Osthole Activates the Cholinergic Anti‐Inflammatory Pathway via α7nAChR Upregulation to Alleviate Inflammatory Responses

Abstract

AbstractOsthole (also known as Osthol) is the main anti‐inflammatory coumarin found in Cnidium monnieri and severs as the exclusive quality‐controlled component according the Chinese Pharmacopoeia. However, its underlying anti‐inflammatory mechanism remains unknown. In this study, we demonstrated that Osthole treatment significantly inhibited the generation of TNF‐α, but not IL‐6 in the classical LPS‐stimulated RAW264.7 macrophage model.
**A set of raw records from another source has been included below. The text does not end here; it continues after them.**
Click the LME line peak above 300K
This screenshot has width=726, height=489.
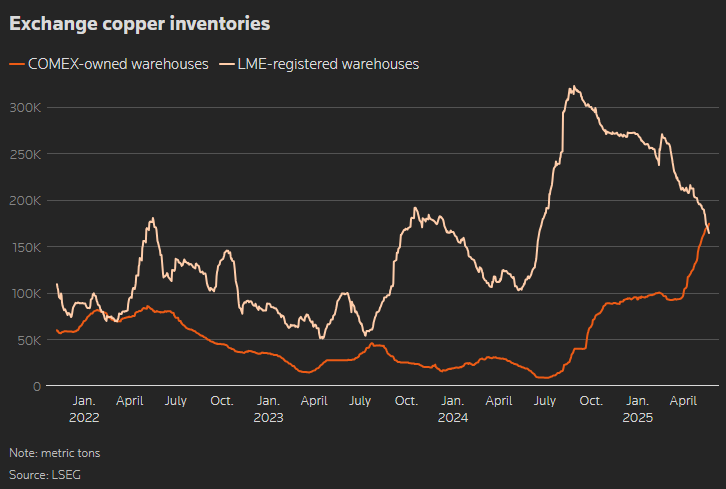click(x=572, y=87)
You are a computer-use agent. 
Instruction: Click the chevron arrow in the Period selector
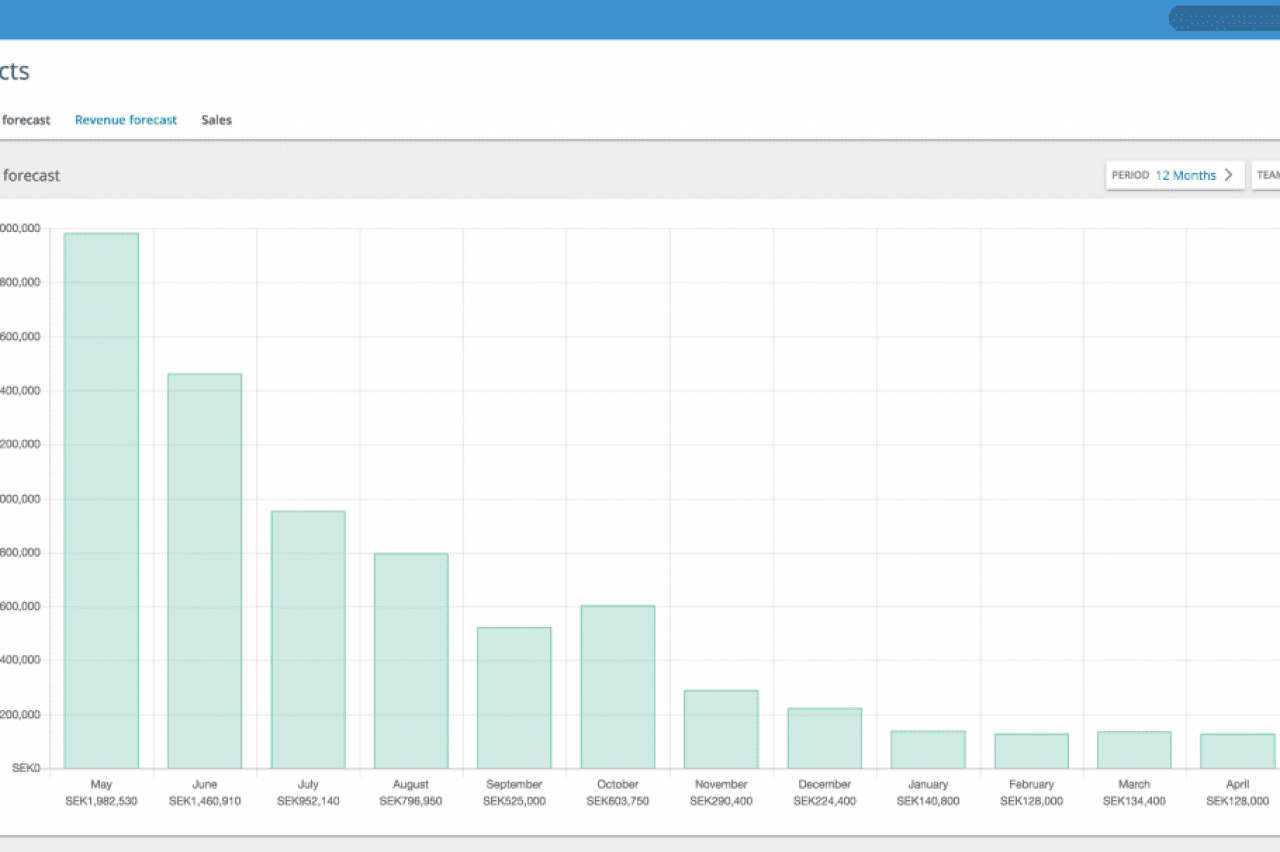click(x=1229, y=175)
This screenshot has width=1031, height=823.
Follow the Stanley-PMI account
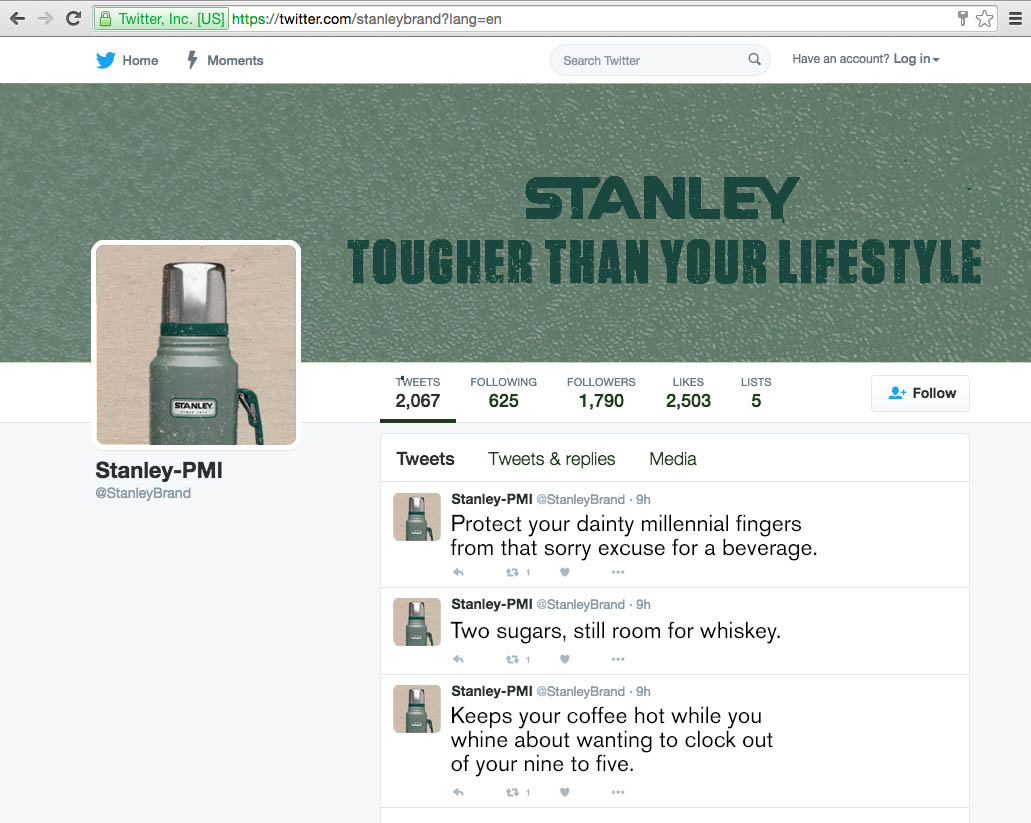pos(920,393)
In addition, LPS induced the activation of both MAPK and NF‐κB signalling pathways, of which the former was dose‐dependently restrained by Osthole via suppressing the phosphorylation of JNK and P38 proteins, while the phosphorylation of IκB and P65 proteins remained unaffected. Interestingly, Osthole dose‐dependently up‐regulated the expression of the key cholinergic anti‐inflammatory pathway regulator α7nAChR, and the TNF‐α inhibition effect of Osthole was also significantly alleviated by the treatment of α7nAChR antagonist methylbetaine. These results demonstrate that Osthole may regulate TNF‐α by promoting the expression of α7nAChR, thereby activate the vagus nerve‐dependent cholinergic anti‐inflammatory pathway.